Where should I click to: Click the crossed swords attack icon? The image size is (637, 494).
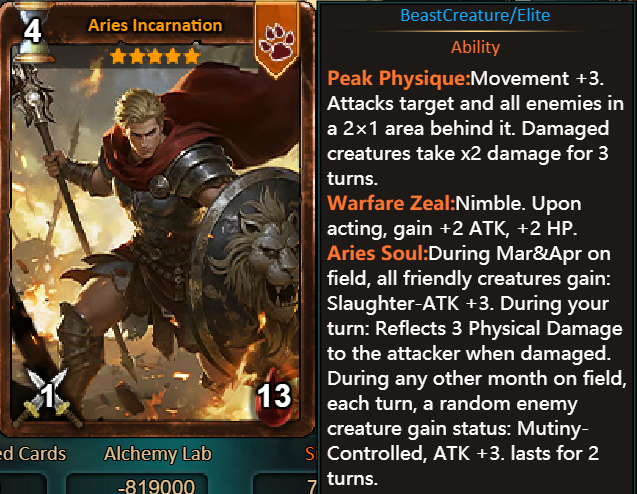47,396
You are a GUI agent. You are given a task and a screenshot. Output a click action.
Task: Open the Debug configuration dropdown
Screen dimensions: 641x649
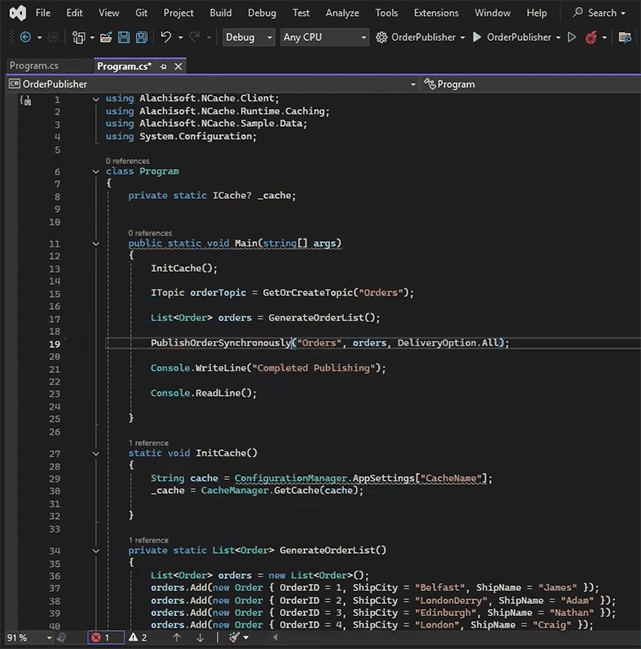coord(248,37)
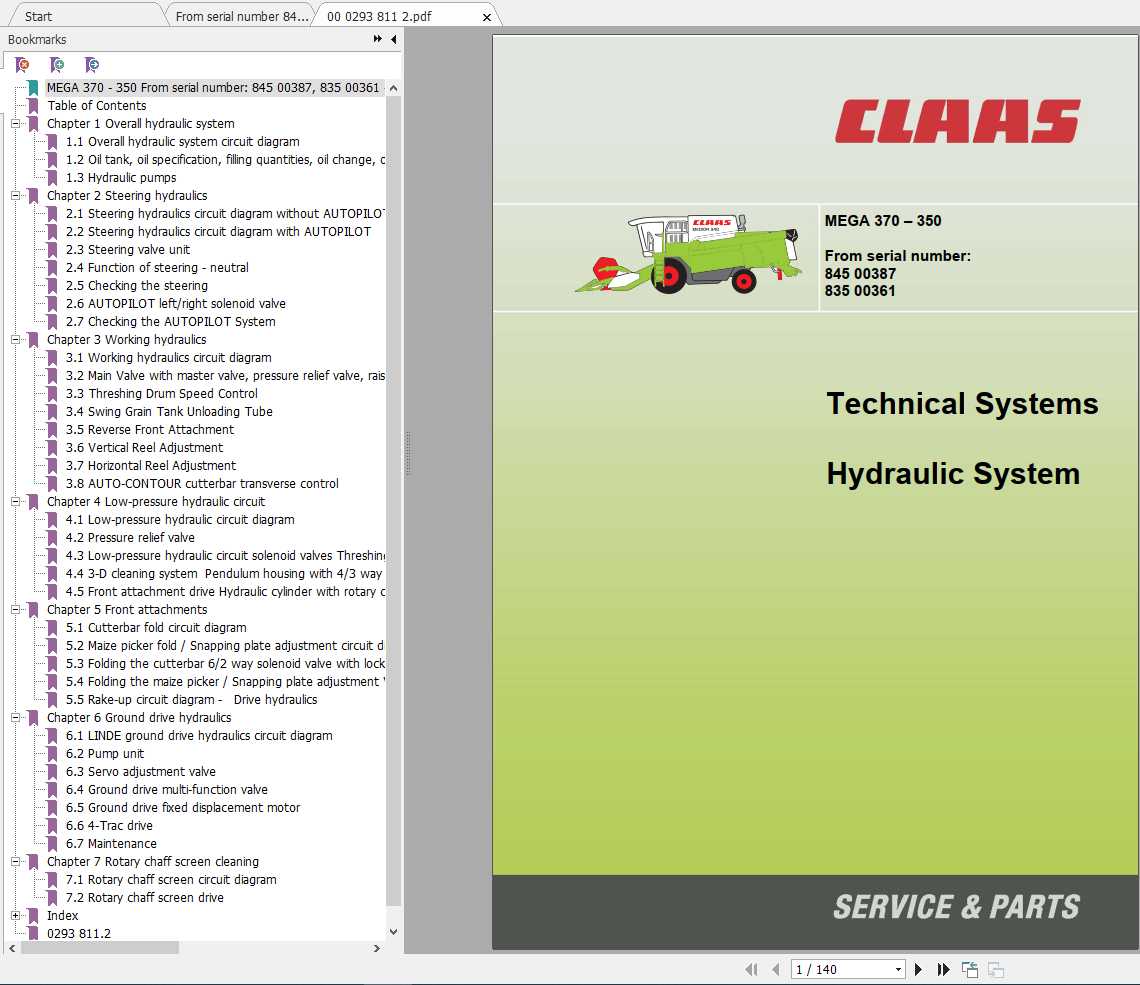Collapse Chapter 3 Working hydraulics
This screenshot has width=1140, height=985.
14,339
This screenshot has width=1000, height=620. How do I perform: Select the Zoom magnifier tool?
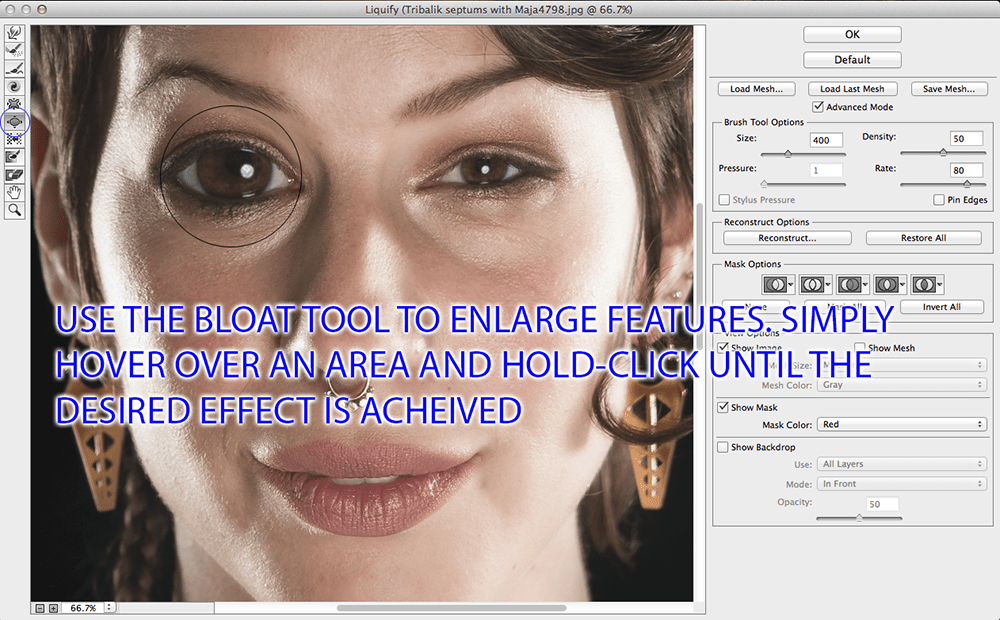tap(15, 211)
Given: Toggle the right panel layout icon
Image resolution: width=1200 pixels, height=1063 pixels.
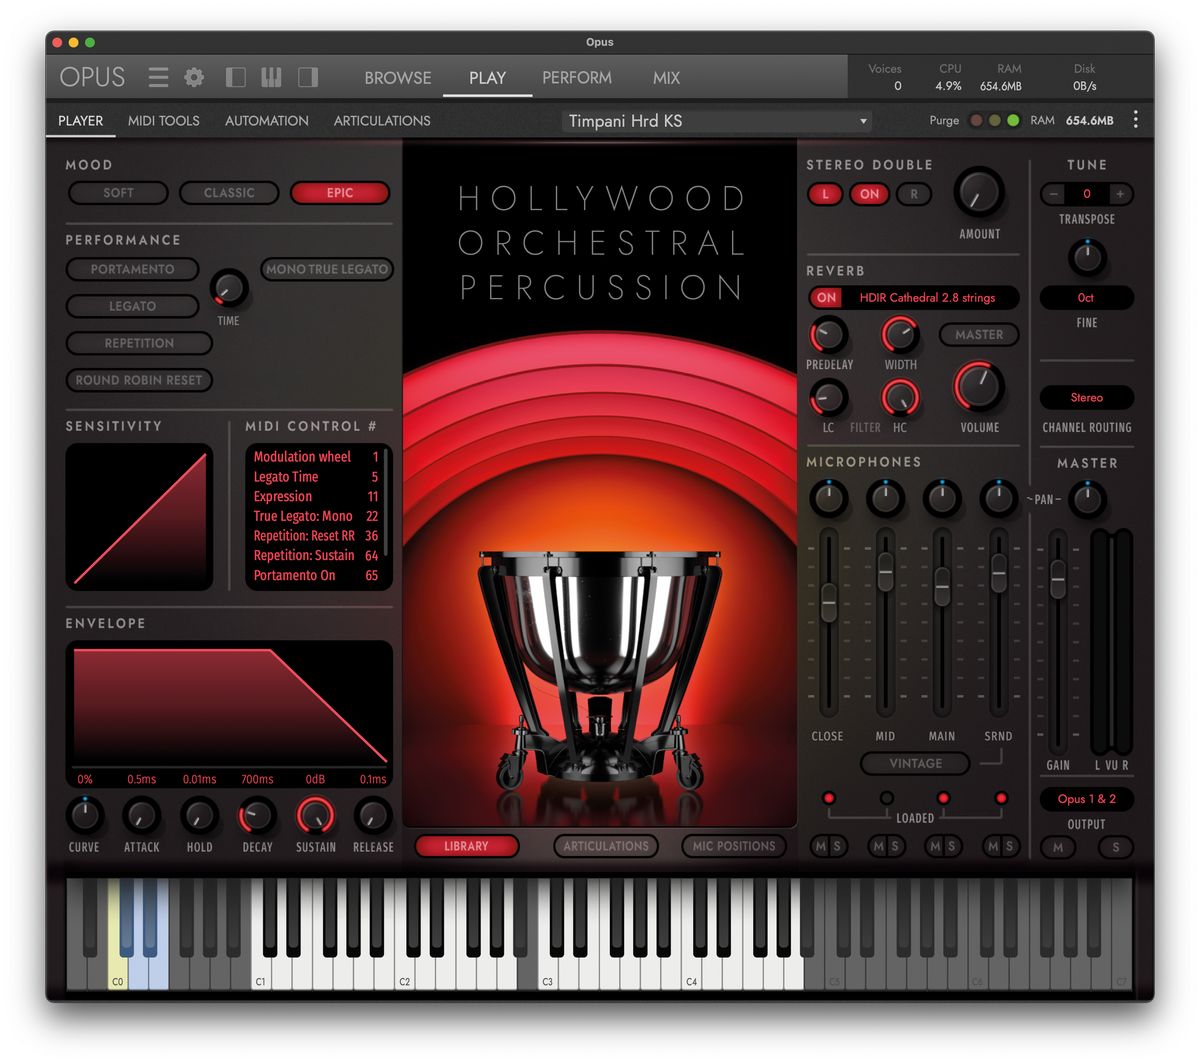Looking at the screenshot, I should coord(307,76).
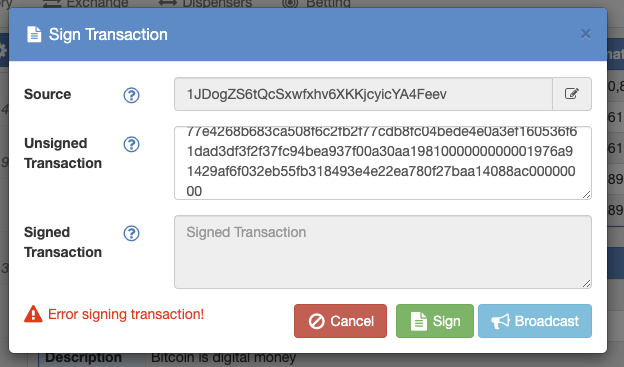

═══

Task brief. The copy runs from the line containing "Image resolution: width=1200" through the last line of the material, both ends included. Reproduce those lines exactly and drop the pictures.

Exercise answer.
Image resolution: width=1200 pixels, height=1063 pixels.
Looking at the screenshot, I should coord(307,76).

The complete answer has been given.